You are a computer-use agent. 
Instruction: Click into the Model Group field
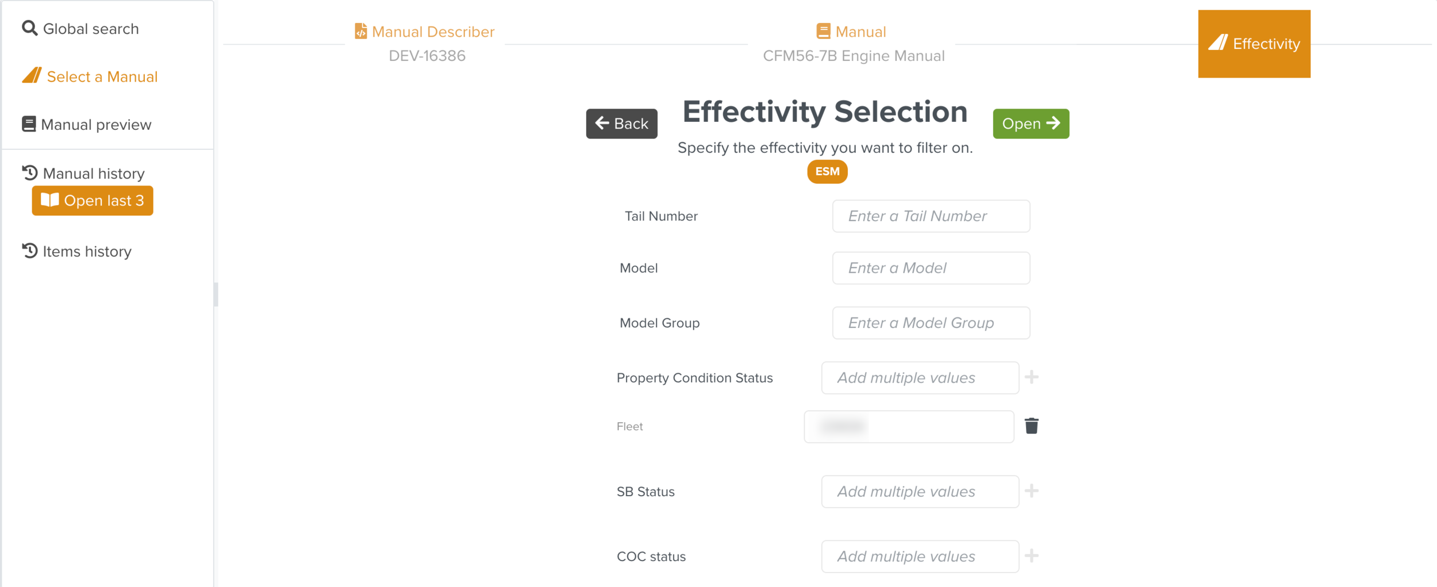coord(931,323)
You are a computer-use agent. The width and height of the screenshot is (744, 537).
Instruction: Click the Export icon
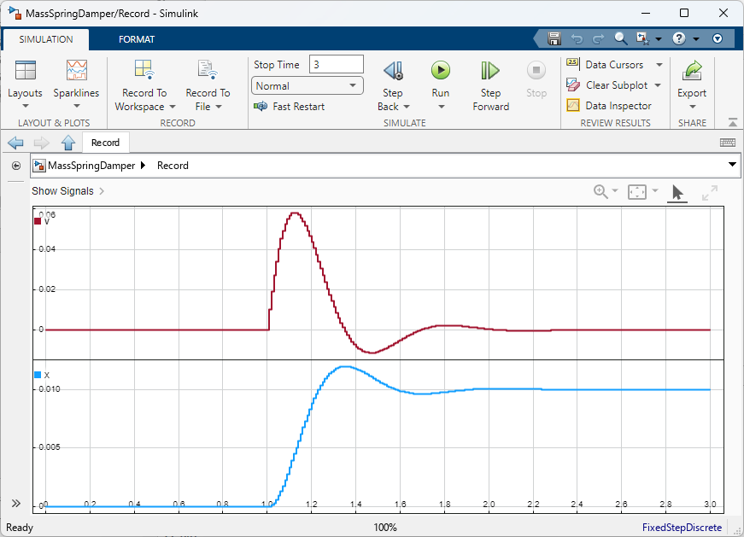coord(692,71)
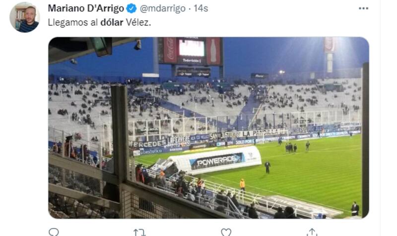Open the share tweet options
The width and height of the screenshot is (397, 236).
coord(312,232)
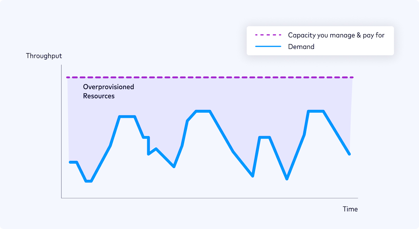This screenshot has width=419, height=229.
Task: Click the solid blue Demand legend line
Action: (268, 47)
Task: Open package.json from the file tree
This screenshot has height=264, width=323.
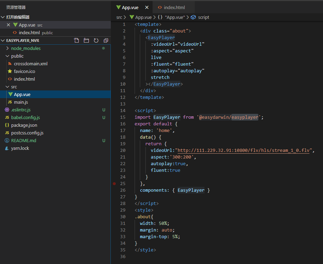Action: point(24,125)
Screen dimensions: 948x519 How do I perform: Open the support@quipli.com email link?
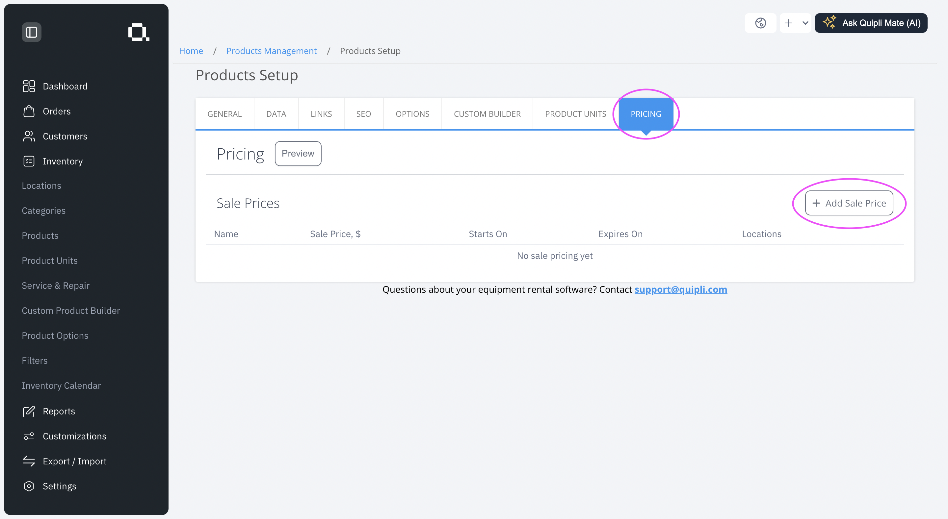click(681, 289)
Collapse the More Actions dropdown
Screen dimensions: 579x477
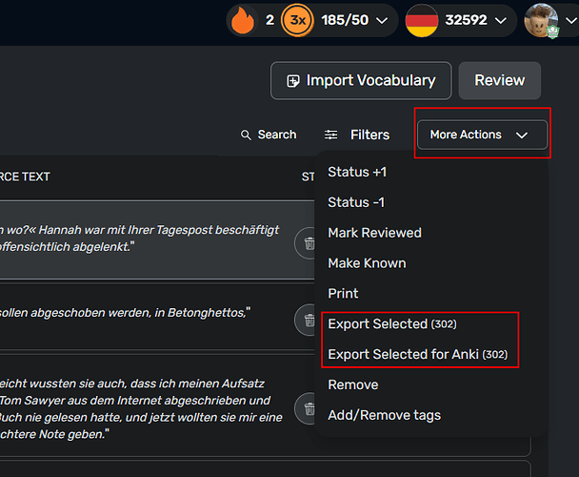coord(482,135)

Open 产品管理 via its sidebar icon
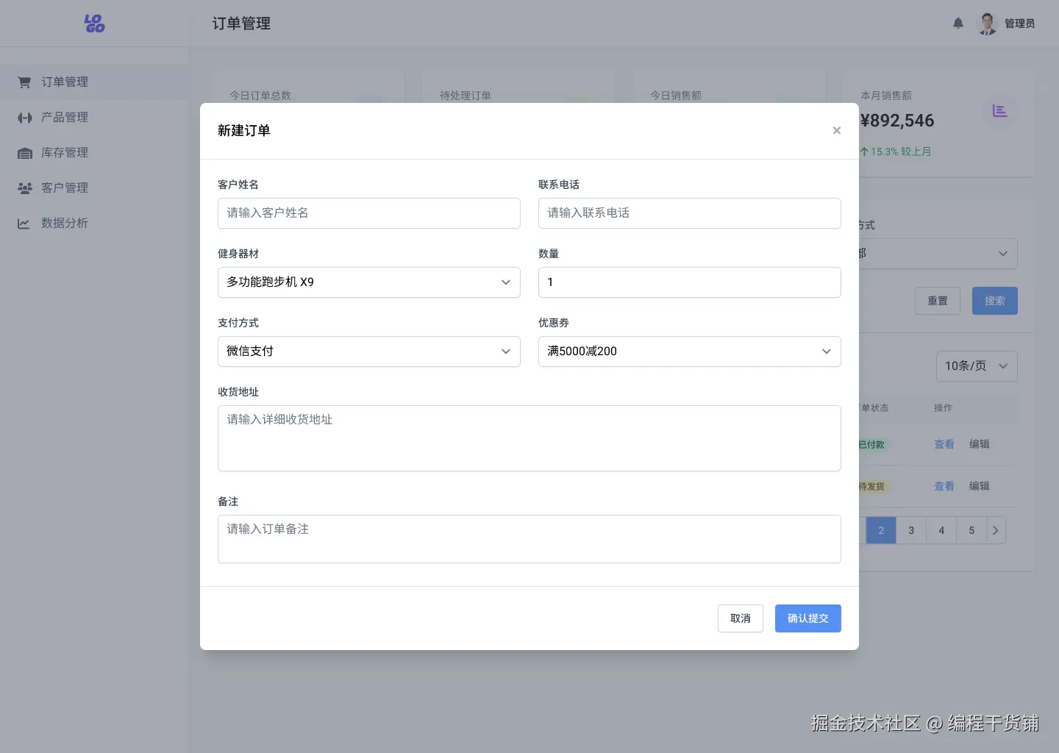24,117
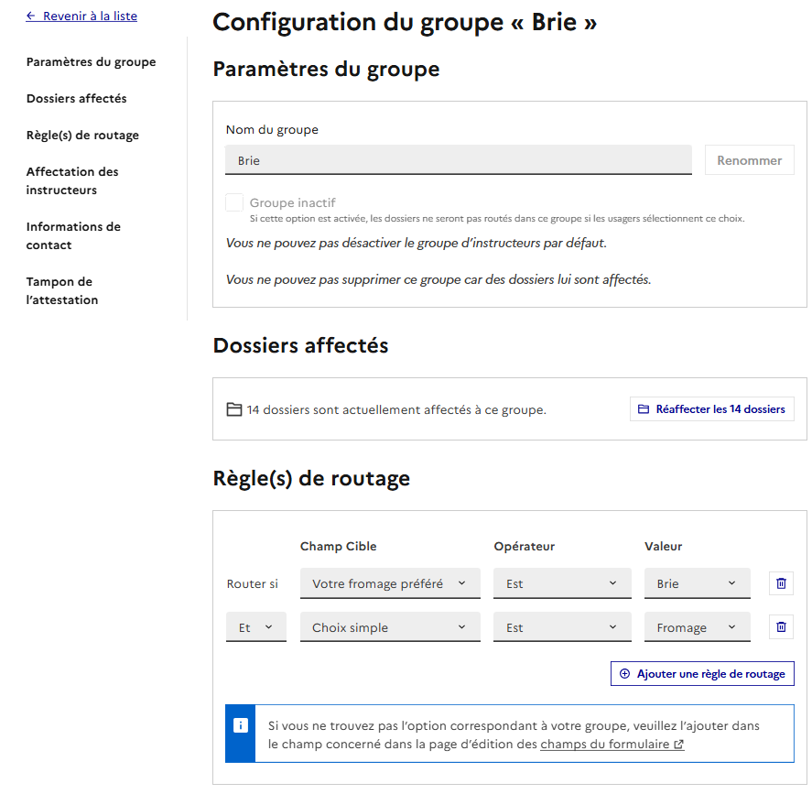812x794 pixels.
Task: Delete the first routing rule with trash icon
Action: [781, 583]
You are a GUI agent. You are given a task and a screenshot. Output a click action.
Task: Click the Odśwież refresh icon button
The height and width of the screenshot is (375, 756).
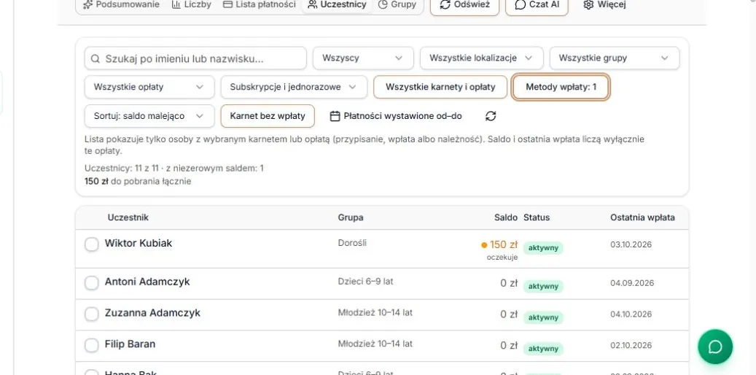pyautogui.click(x=464, y=5)

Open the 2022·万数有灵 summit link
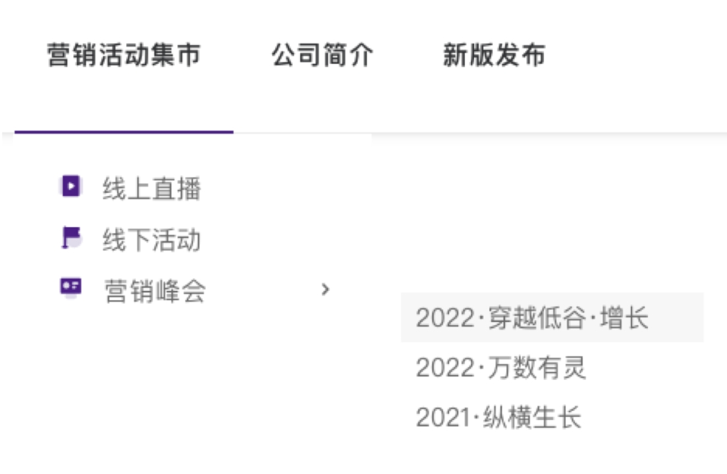pyautogui.click(x=500, y=368)
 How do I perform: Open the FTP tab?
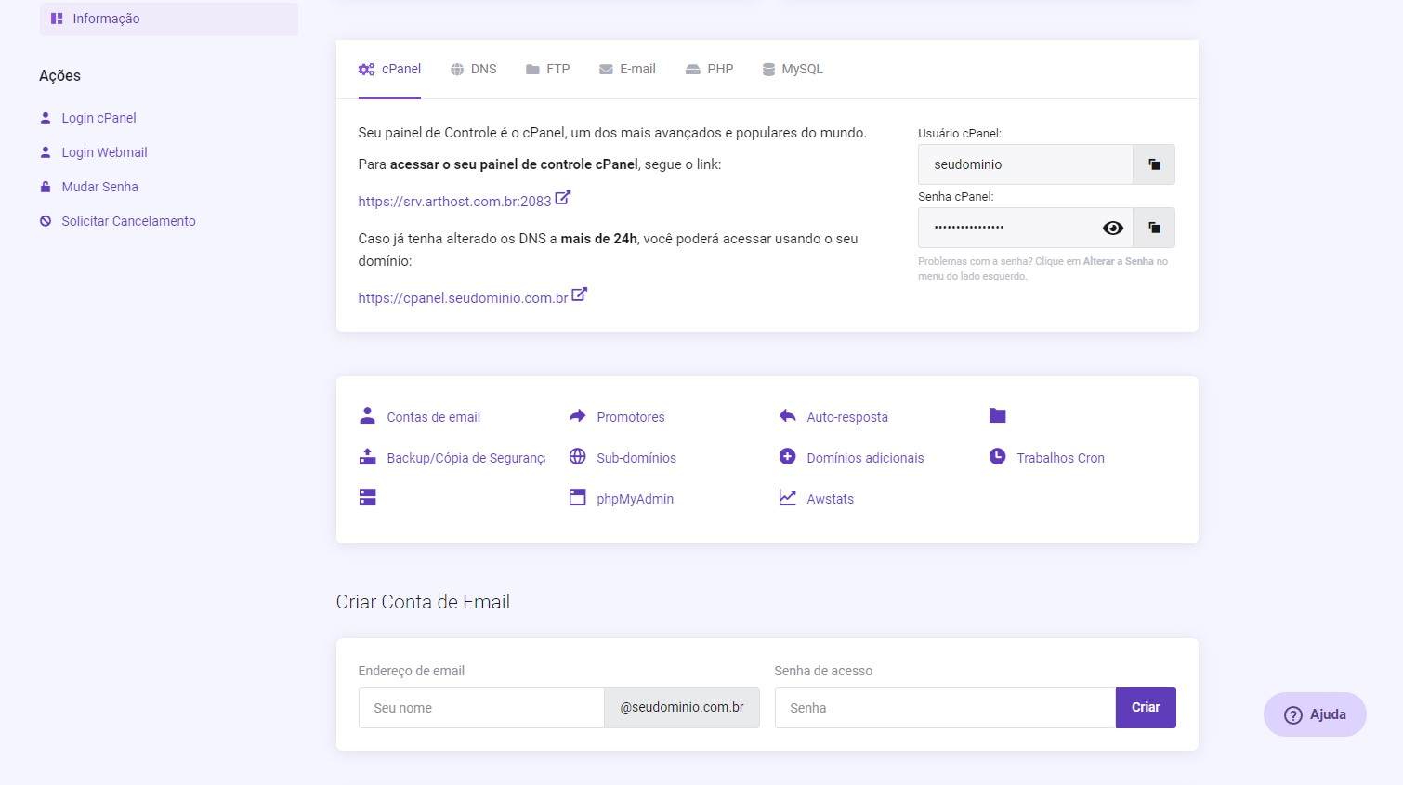click(548, 70)
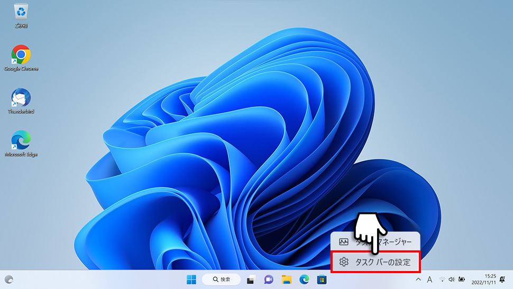Launch Edge from the taskbar
Screen dimensions: 513x289
304,279
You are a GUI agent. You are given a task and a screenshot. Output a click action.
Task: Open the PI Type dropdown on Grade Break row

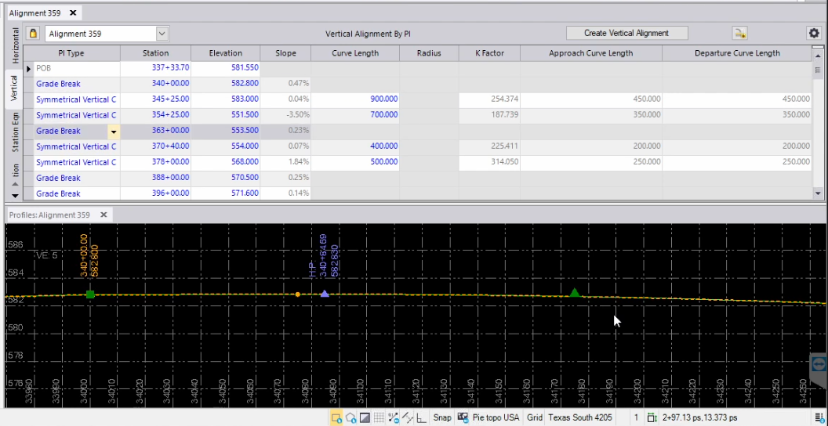114,132
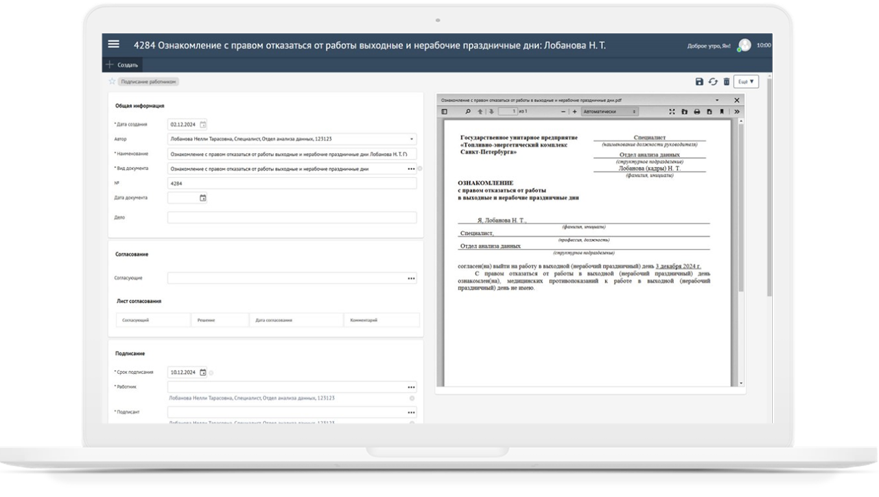Toggle the PDF viewer sidebar
The image size is (879, 497).
tap(445, 112)
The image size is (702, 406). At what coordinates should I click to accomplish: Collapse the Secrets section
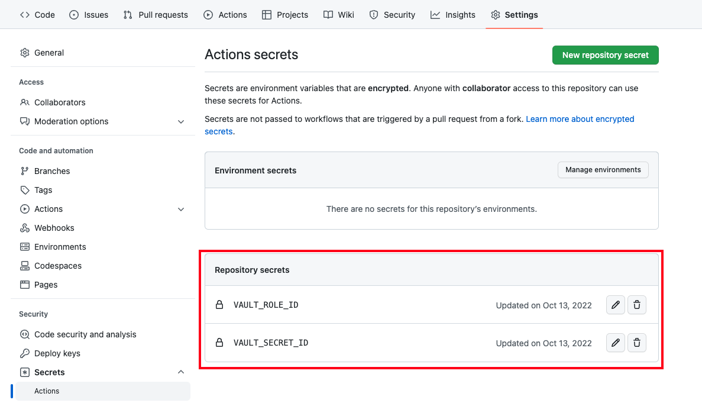pos(181,372)
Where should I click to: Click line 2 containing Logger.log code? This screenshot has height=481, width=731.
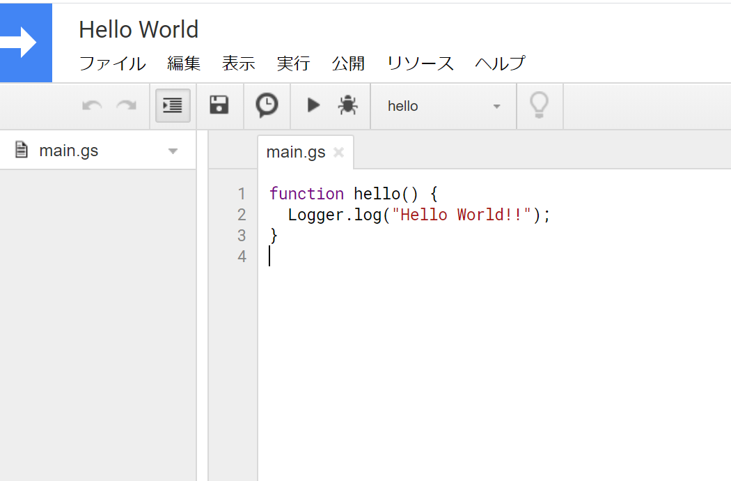coord(418,215)
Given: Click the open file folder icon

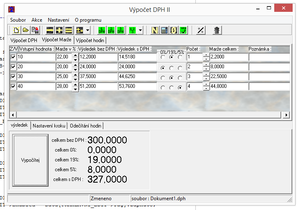Looking at the screenshot, I should (25, 30).
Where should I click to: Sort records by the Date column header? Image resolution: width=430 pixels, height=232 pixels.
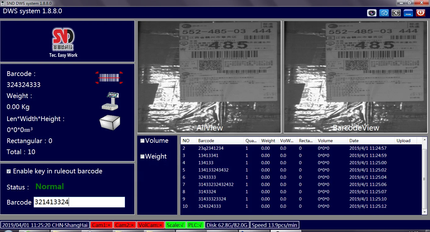371,141
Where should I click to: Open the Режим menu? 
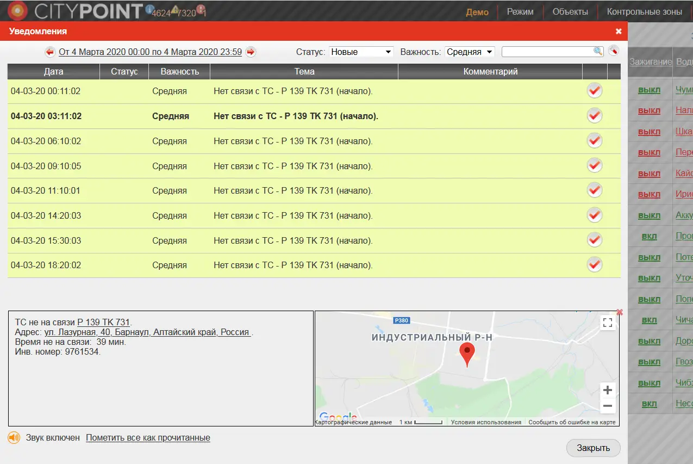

Task:
Write out the listing above in full, word for word, with no pictures.

Solution for this task:
You are a computer-use agent. 
Instruction: Click into the Model Group field
coord(931,323)
You are a computer-use agent. The width and height of the screenshot is (744, 537).
Instruction: Click the Export icon
coord(692,71)
Open the share tweet options
The width and height of the screenshot is (397, 236).
coord(312,232)
This screenshot has width=419, height=229.
Task: Click the solid blue Demand legend line
Action: (268, 47)
Task: Open package.json from the file tree
This screenshot has height=264, width=323.
Action: point(24,125)
Screen dimensions: 948x519 How do I perform: Open the support@quipli.com email link?
click(681, 289)
Collapse the More Actions dropdown
Screen dimensions: 579x477
coord(482,135)

Open 产品管理 via its sidebar icon
24,117
812x794 pixels.
Task: Delete the first routing rule with trash icon
Action: [781, 583]
You are a GUI agent. You are given a task and a screenshot. Output a click action.
Task: Click the Odśwież refresh icon button
The height and width of the screenshot is (375, 756).
pyautogui.click(x=464, y=5)

Open the 2022·万数有灵 summit link
pyautogui.click(x=500, y=368)
 How do I perform: Open the FTP tab?
click(548, 70)
Launch Edge from the taskbar
Screen dimensions: 513x289
304,279
You are a GUI agent. You are given a task and a screenshot. Output a click action.
Task: Open the PI Type dropdown on Grade Break row

114,132
Toggle the PDF viewer sidebar
The image size is (879, 497).
tap(445, 112)
The image size is (702, 406). At what coordinates should I click to accomplish: Collapse the Secrets section
pos(181,372)
Where should I click to: Click line 2 containing Logger.log code? This screenshot has height=481, width=731.
coord(418,215)
Given: Click the open file folder icon

Looking at the screenshot, I should (25, 30).
Where should I click to: Sort records by the Date column header? Image resolution: width=430 pixels, height=232 pixels.
371,141
Where should I click to: Open the Режим menu? 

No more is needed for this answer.